森繁久彌

knockeye2009-12-19


銀座シネパトスで、「日本映画レトロスペクティブ 〜Part6〜 喜劇 みんなで笑い初め!」と銘打って、森繁久彌の主演映画が特集上映されている。
スケジュールはこちら↓
http://www.humax-cinema.co.jp/cinema/special/meigaza/ginza_meigaza2.html
今日は、
「喜劇 駅前旅館」と「喜劇 駅前団地」の二本立て。奇しくも今週の週刊文春小林信彦が取り上げていた。ちょっと無断で引用する。

 後年、朝日新聞社のパーティーで、和服を着て肥った井伏鱒二(椅子にかけていた)に、森繁が映画の中の課長よろしく最敬礼しているのを目撃したが、「駅前旅館」(純文学!)の原作者が井伏鱒二であるのを知っていたぼくは驚かなかった。
 「駅前旅館」は上野駅前の旅館の番頭が森繁、ライバルになる旅館の番頭が伴淳三郎、ロカビリー歌手みたいな旅行社の添乗員がフランキー堺、森繁の雇い主が森川信で、原作があるから、まだ真面目なものだった。監督は豊田四郎
 これがヒットしたので、井伏さんから離れ、上に<喜劇・・・>と付けて、「喜劇・駅前団地」といった、いわゆる「駅前」シリーズが二十四本作られている。「社長」シリーズより地方向きといった泥くさい作品群だった。

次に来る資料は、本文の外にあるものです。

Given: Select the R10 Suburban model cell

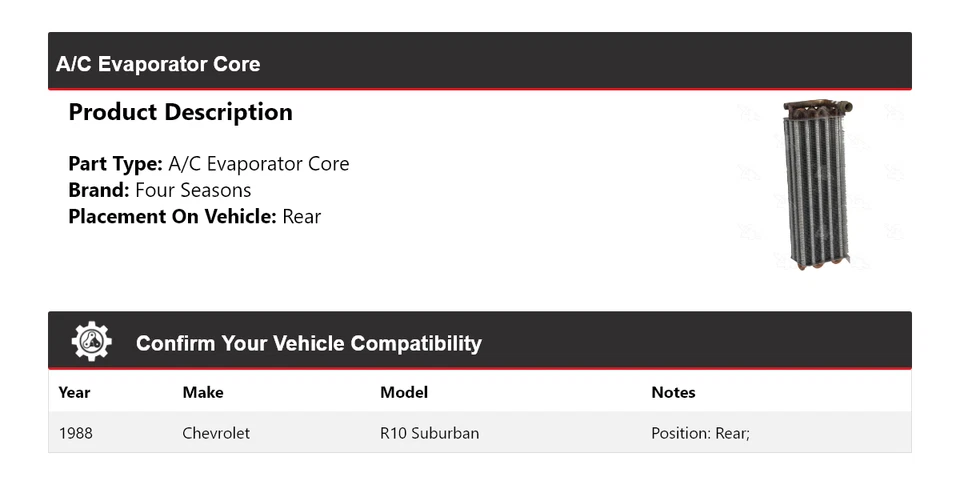Looking at the screenshot, I should 429,433.
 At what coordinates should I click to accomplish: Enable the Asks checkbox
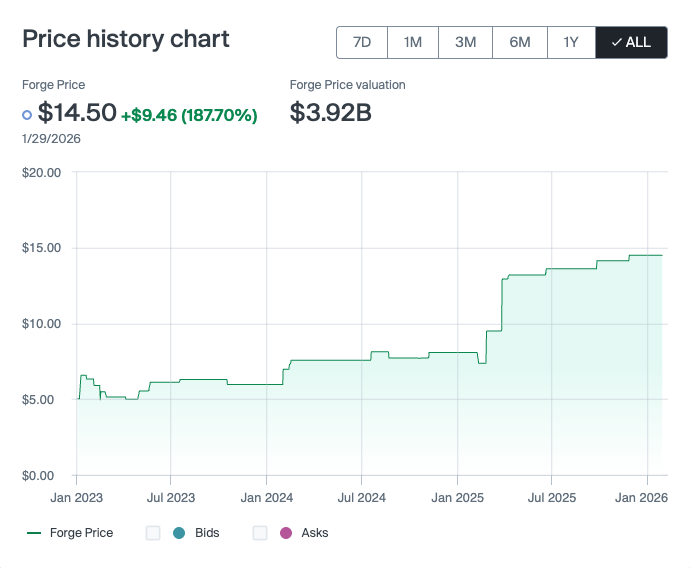click(x=260, y=533)
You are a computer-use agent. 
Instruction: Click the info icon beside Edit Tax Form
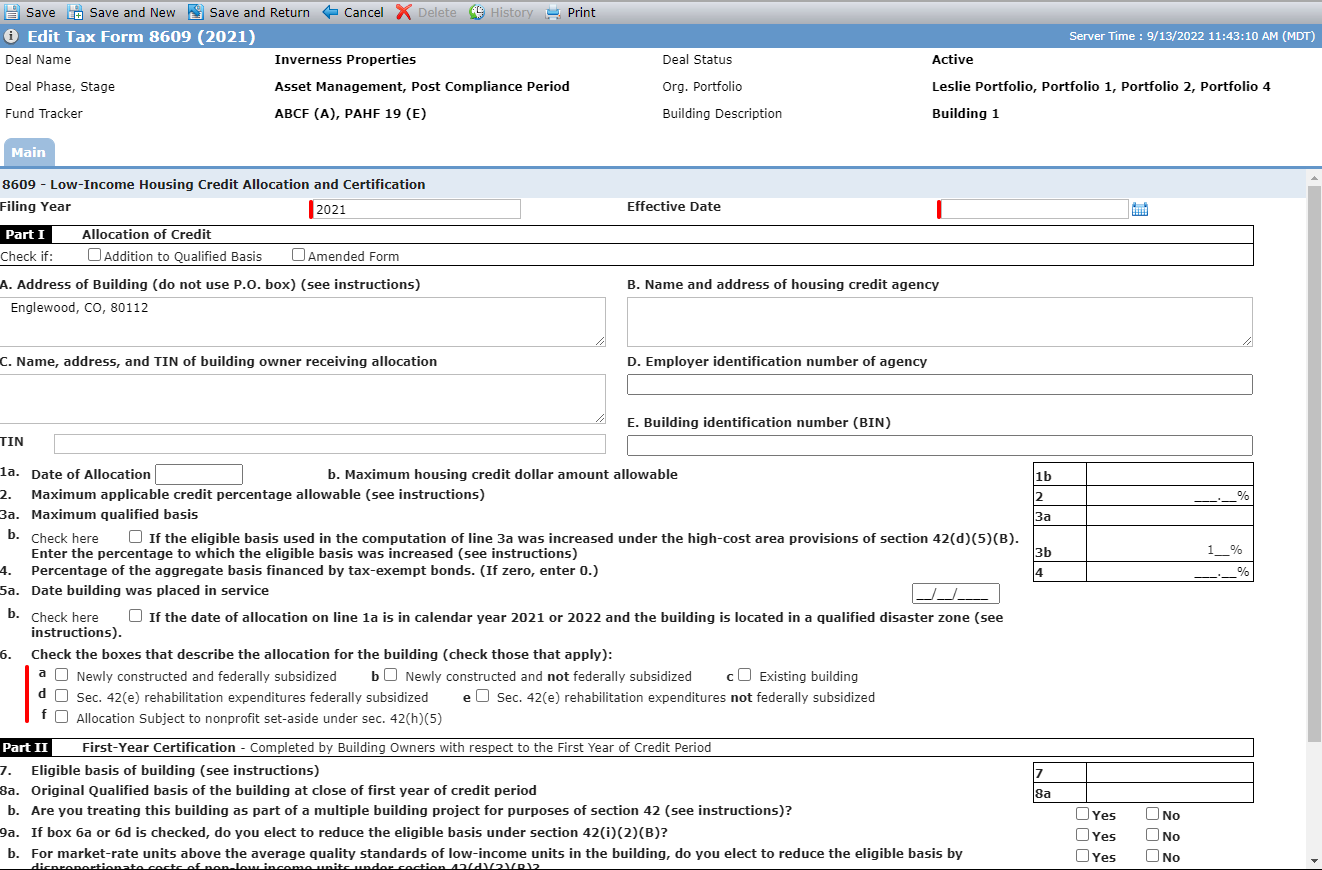coord(11,37)
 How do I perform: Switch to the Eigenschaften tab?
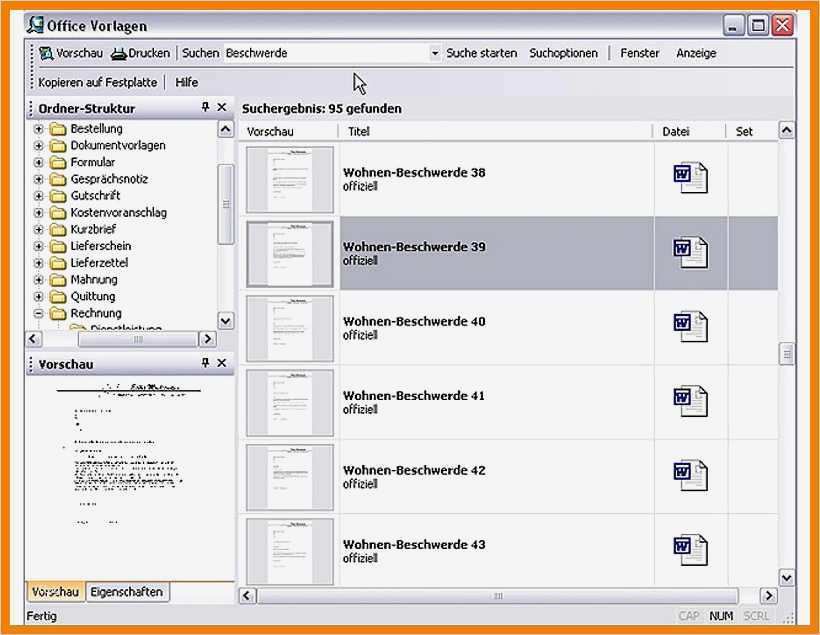click(x=127, y=592)
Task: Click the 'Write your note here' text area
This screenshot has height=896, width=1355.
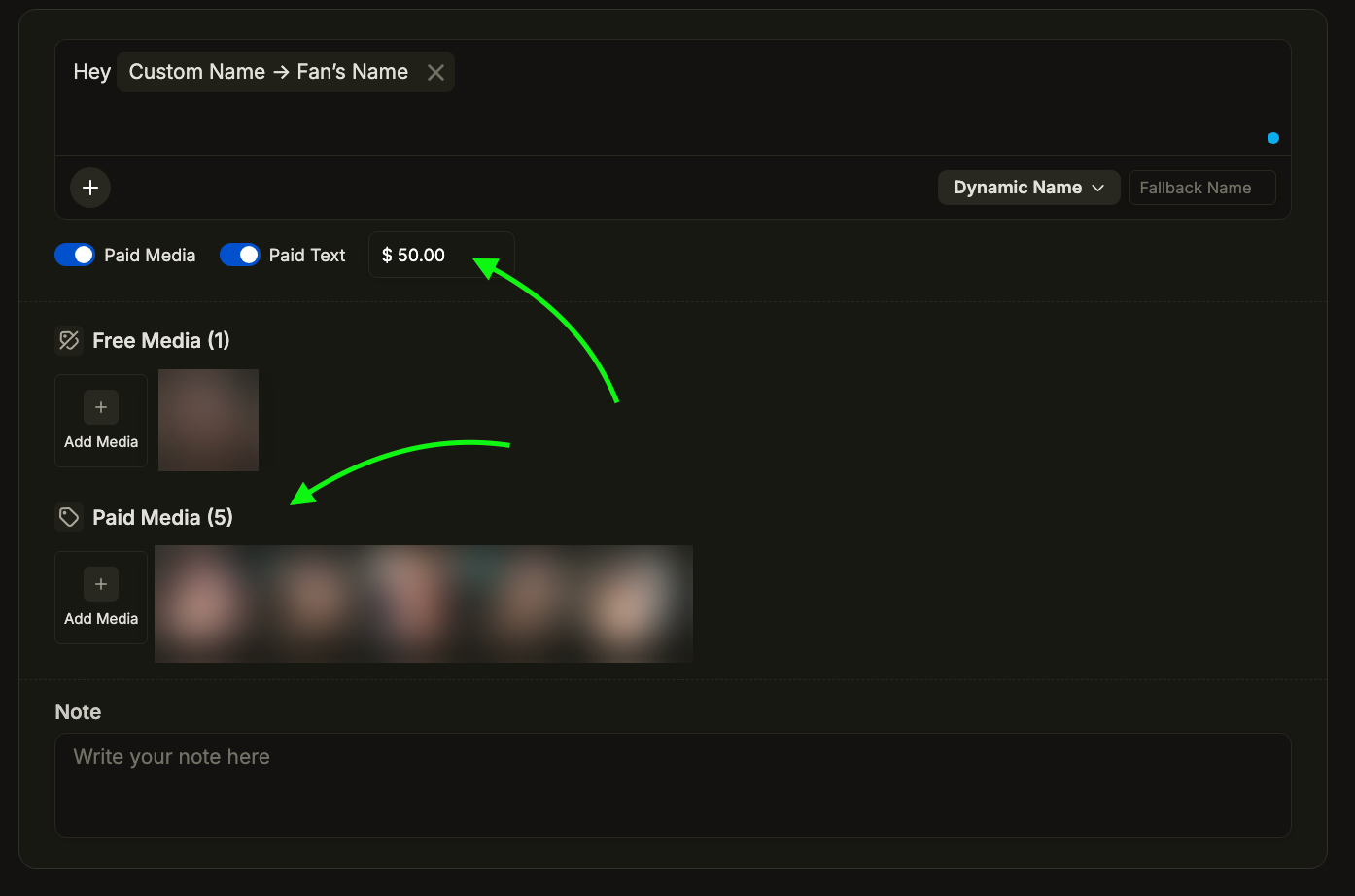Action: (x=673, y=784)
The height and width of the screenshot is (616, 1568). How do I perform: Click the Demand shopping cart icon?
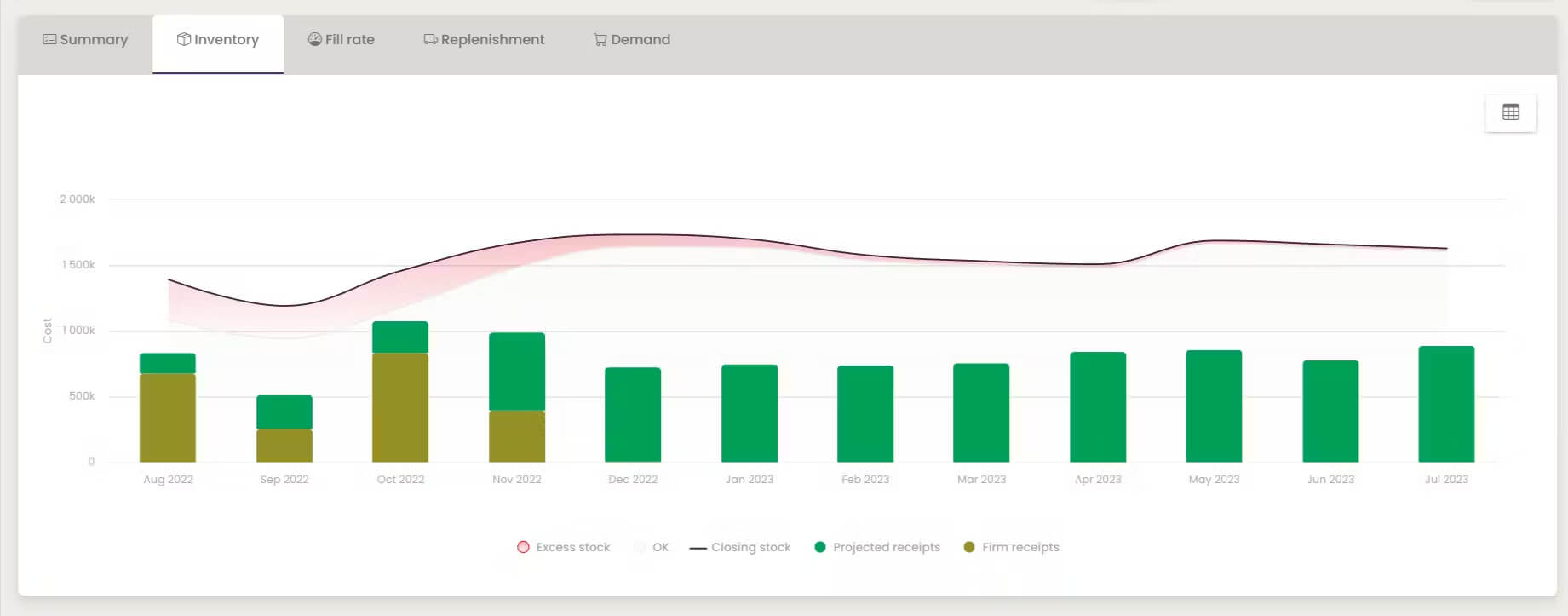(x=600, y=39)
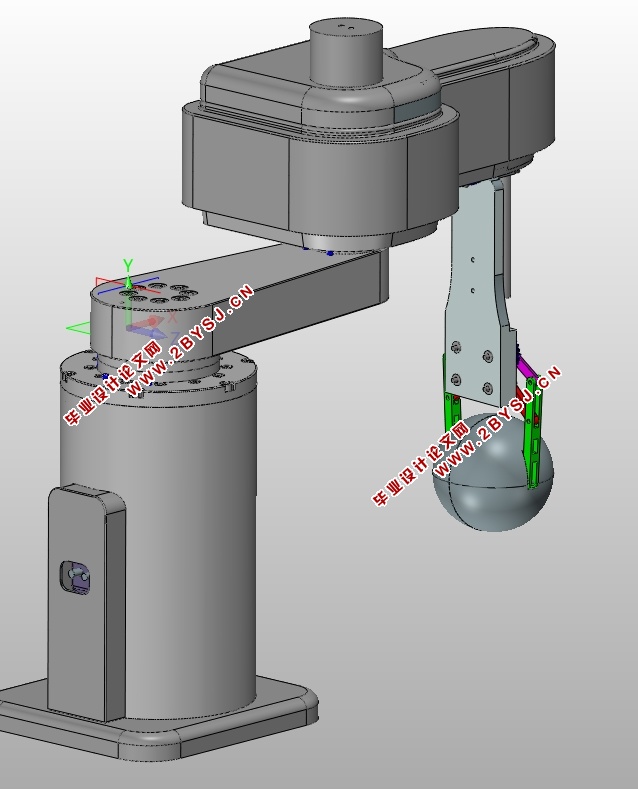Select the access cover panel on column
This screenshot has width=638, height=789.
point(87,601)
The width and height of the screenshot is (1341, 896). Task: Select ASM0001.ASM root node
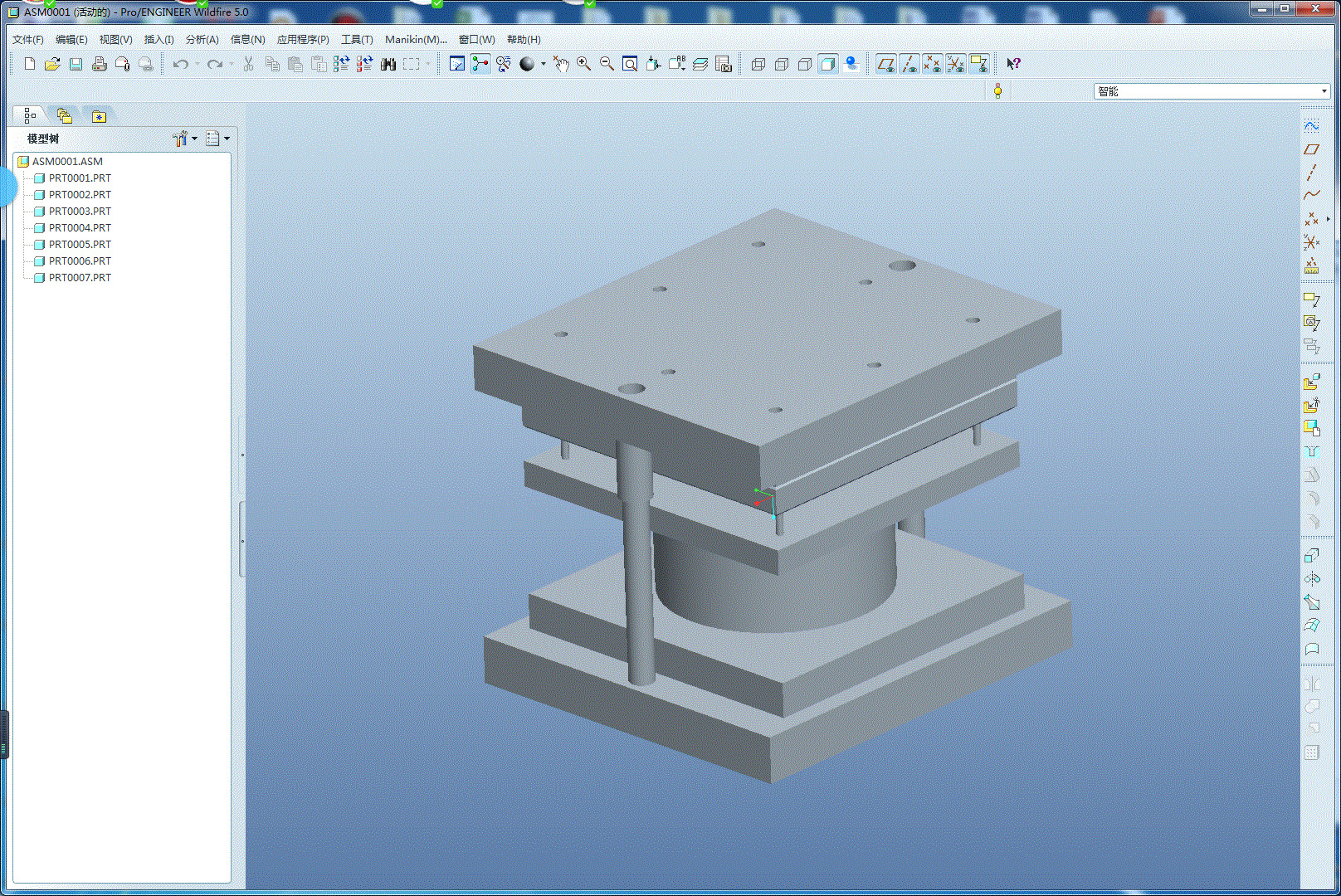click(67, 161)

小林信彦はもしかしたらこれを記憶だけで書いているかもしれないが、大好きなはずの淡島千景に一言もふれていないところをみると、観てないのかも。「喜劇 駅前弁当」(名作という評判らしい)は‘たまたま観た’と書いているし。
「旅館」の方の脚本は八住利雄だが、今回の特集で上映されるその他の「駅前」シリーズは、「団地」も含めて長瀬喜伴が担当している。
私は、「団地」の脚本のほうがこなれていると思った。「駅前旅館」の方は、井伏鱒二の原作の印象が強いせいもあるが、とくにフランキー堺の台詞が無駄に生硬でうるさく感じられた。ただ、映画としてどちらがいいのかといわれたら、「駅前旅館」の方なのかもしれない。森繁久彌が‘男前’で、むしろ‘色っぽい’。
それに、女優陣がいい。旅館の女将に草笛光子森繁久彌とワケありな女ふたりが淡島千景淡路恵子なのだけれど、このふたりがほんとにきれいで色っぽい。
性をめぐる社会的規範がまだしっかりしていた時代のラブシーンは、しぐさや表情で多くを語ることができたのだろう。今は自由になったようで、実は豊かさを失ったのかもしれないとそう思った。
「駅前団地」の方で、思わず乗り出して(のけぞって?)しまったのは、舞台が百合ヶ丘だったこと。
今朝、この映画を観るために通過してきたその駅ではないか。
坂本九が高台から造成中の団地を見下ろすシーンがある。まるで、「スラムドッグ$ミリオネア」で、主人公の兄弟たちがムンバイの町を見下ろすシーンみたい。
舗装した道路なんてどこにもない。土地成金の伴淳三郎の息子は、大学進学をやめて養豚業を始めるのである。
百合ヶ丘について桂米團治がこういっていた。武庫之荘の住人は尼崎市民を名乗りたがらない。百合ヶ丘の住人が川崎市民を名乗りたがらないのと一緒です・・・と。
坂本九のあの使われ方は、彼が当時どれほど人気があったかよく分かる。
こちらでの森繁は外科医で、ヒロインの淡島は対立する内科医。「You got Mail」のトム・ハンクスとメグ・ライアンみたいな感じがした。
今回、朝一番の上映であったせいもあるか、観客にお年寄りが多かった。やっぱり、笑いのツボって年齢でちがうんだなぁと実感した。が、あの笑いの多くは‘懐かしさ’に由来するだろう。
同じ映画館のナイトショーでは、ひし美ゆり子特集がやっていた。これに心惹かれる心理は、懐かしさ由来成分100%である。